[TASK DIRECTIONS]: Throughout the material, count the lines with the word "will" in them, and answer with only the figure.

[INFORMATION]:

☆ ☆ ☆ ☆ ☆ ☆ ☆

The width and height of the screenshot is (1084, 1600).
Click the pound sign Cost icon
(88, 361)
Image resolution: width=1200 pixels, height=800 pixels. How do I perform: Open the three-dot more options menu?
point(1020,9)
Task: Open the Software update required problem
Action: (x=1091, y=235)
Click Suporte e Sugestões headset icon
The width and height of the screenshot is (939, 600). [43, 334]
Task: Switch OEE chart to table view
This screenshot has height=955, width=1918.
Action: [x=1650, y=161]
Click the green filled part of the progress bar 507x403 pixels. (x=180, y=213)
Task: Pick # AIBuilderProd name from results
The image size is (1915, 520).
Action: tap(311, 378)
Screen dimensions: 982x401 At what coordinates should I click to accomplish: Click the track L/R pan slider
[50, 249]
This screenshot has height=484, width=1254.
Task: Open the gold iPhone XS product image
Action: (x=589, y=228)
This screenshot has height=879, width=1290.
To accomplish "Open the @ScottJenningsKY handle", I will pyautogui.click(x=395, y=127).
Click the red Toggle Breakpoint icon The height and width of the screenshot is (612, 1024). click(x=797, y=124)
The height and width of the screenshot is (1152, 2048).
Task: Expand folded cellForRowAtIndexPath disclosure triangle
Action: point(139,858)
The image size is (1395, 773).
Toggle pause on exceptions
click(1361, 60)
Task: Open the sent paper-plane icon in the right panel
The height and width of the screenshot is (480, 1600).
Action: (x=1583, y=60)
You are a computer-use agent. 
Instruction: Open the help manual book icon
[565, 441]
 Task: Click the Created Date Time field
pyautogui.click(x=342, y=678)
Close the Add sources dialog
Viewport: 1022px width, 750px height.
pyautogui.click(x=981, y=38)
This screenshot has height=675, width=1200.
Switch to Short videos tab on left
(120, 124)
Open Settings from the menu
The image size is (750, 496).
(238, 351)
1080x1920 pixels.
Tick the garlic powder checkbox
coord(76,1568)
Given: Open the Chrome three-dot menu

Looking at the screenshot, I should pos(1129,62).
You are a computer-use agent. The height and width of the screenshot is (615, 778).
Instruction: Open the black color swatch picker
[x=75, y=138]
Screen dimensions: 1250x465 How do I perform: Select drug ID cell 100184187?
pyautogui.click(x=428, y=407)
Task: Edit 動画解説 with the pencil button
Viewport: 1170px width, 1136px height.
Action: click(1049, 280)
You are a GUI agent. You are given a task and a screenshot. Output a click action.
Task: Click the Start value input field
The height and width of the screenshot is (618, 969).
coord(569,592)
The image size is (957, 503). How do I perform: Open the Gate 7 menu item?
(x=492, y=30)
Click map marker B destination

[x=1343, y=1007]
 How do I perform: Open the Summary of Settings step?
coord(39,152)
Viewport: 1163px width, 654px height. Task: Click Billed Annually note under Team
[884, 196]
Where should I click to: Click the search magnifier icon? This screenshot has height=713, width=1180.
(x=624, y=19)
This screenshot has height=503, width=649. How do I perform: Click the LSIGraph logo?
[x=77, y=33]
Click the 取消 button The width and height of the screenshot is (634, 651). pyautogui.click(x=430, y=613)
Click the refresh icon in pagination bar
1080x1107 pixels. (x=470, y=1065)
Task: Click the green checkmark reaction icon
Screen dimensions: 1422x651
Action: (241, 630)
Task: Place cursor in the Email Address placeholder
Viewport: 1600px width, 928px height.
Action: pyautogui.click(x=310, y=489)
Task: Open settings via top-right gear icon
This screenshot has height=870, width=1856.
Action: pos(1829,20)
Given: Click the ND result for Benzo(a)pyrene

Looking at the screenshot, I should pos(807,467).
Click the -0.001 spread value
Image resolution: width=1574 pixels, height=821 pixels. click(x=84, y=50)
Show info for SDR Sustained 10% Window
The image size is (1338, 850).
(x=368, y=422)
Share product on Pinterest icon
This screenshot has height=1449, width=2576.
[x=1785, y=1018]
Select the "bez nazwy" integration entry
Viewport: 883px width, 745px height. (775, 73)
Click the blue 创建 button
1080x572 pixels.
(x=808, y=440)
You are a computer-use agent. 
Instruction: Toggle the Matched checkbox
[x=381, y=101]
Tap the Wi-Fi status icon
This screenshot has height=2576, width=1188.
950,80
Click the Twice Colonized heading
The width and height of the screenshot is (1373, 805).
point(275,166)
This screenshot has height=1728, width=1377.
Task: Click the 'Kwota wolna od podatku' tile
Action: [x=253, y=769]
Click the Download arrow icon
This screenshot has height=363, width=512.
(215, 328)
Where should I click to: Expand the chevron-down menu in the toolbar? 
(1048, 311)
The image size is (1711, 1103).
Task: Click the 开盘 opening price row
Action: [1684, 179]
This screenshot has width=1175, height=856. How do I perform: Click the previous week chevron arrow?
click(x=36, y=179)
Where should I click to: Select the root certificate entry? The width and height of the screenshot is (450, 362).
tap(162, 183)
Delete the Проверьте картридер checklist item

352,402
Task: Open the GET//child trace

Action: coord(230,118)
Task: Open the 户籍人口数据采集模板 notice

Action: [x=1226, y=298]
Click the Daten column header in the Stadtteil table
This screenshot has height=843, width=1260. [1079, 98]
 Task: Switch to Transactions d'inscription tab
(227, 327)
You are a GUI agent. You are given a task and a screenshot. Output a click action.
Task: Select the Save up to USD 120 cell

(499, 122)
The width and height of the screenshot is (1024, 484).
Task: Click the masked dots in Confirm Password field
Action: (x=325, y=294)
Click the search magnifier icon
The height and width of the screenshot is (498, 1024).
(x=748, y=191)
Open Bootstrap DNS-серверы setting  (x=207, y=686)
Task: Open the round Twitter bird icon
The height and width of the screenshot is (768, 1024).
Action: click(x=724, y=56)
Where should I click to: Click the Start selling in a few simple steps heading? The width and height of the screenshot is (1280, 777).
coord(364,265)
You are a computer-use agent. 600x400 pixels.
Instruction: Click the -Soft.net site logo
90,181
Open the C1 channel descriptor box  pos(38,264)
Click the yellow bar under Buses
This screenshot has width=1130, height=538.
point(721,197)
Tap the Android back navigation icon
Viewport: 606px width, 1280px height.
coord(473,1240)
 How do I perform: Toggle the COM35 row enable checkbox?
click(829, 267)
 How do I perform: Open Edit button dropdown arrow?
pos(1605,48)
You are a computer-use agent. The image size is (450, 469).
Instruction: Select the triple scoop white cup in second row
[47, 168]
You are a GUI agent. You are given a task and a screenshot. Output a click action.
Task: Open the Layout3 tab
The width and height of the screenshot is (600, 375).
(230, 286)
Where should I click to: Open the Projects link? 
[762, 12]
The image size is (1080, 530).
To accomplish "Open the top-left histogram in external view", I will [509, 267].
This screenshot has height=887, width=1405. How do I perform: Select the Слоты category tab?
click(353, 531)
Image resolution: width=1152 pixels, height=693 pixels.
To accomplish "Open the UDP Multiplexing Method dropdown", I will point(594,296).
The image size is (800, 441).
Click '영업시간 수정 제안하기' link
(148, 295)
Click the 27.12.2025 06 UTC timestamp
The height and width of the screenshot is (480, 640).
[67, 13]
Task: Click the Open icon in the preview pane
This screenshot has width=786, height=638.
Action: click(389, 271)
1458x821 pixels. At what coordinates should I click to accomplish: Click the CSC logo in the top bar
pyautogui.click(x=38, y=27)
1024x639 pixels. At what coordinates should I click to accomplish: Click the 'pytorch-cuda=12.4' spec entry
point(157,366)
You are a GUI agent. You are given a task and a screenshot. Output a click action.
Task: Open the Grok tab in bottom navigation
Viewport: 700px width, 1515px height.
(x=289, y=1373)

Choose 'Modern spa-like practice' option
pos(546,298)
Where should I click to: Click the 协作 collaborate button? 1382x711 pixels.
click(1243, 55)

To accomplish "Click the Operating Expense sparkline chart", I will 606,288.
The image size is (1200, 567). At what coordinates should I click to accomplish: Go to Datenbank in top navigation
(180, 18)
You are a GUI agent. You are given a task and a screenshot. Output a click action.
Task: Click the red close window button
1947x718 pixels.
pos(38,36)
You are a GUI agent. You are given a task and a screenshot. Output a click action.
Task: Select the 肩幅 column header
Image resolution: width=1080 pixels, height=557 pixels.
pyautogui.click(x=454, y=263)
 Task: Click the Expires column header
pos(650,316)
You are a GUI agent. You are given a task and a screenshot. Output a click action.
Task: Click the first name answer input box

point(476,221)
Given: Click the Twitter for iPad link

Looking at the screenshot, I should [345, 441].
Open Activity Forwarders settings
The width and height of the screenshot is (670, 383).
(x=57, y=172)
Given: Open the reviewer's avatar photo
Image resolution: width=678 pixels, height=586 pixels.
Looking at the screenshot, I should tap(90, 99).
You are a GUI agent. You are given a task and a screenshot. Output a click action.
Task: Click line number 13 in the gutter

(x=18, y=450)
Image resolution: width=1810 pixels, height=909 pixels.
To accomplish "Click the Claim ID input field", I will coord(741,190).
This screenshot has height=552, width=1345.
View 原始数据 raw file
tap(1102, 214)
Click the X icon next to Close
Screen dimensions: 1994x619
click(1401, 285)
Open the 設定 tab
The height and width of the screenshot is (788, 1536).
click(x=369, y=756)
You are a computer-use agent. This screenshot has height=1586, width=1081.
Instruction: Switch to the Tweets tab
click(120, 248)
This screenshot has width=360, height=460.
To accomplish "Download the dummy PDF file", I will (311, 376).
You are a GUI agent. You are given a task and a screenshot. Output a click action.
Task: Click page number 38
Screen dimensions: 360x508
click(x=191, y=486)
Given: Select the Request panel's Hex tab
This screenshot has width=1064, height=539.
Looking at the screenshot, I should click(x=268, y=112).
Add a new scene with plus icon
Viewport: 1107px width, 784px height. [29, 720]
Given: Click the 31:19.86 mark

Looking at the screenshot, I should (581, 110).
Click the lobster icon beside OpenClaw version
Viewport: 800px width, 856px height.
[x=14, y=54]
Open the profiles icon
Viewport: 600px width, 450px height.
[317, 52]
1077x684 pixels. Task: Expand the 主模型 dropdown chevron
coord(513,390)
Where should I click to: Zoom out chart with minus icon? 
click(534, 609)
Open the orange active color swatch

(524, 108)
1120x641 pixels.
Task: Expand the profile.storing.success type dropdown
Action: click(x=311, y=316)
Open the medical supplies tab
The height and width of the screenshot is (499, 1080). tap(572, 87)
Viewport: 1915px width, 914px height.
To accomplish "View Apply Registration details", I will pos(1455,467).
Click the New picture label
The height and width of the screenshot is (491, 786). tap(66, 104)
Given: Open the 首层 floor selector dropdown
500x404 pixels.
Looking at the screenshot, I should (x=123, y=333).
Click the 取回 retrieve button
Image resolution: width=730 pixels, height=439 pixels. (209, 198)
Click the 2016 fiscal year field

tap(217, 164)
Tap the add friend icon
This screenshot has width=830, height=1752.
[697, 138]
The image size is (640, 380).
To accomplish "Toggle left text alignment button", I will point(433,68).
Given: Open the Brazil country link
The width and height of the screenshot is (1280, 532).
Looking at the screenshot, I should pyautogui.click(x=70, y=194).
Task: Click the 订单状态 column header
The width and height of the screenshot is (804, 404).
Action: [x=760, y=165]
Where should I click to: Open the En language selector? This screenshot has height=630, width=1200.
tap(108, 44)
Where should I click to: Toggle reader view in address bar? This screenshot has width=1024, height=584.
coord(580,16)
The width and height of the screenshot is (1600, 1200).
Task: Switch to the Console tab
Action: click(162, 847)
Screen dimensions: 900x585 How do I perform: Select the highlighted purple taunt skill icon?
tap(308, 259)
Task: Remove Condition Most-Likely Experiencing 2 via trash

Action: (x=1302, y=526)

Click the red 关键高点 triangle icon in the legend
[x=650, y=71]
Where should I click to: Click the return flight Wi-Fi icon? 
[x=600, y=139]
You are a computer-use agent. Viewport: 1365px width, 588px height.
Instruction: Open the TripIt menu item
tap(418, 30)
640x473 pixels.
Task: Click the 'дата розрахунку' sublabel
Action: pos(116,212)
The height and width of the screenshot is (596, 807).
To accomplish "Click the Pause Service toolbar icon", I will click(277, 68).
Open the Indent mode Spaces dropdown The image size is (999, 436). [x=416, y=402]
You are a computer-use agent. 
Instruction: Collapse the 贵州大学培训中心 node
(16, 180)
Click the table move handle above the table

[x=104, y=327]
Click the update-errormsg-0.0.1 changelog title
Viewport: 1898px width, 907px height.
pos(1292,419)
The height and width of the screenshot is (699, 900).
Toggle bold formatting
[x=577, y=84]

☆ ☆ ☆ ☆ ☆ ☆ ☆

[ANSWER TO THIS EXERCISE]: 9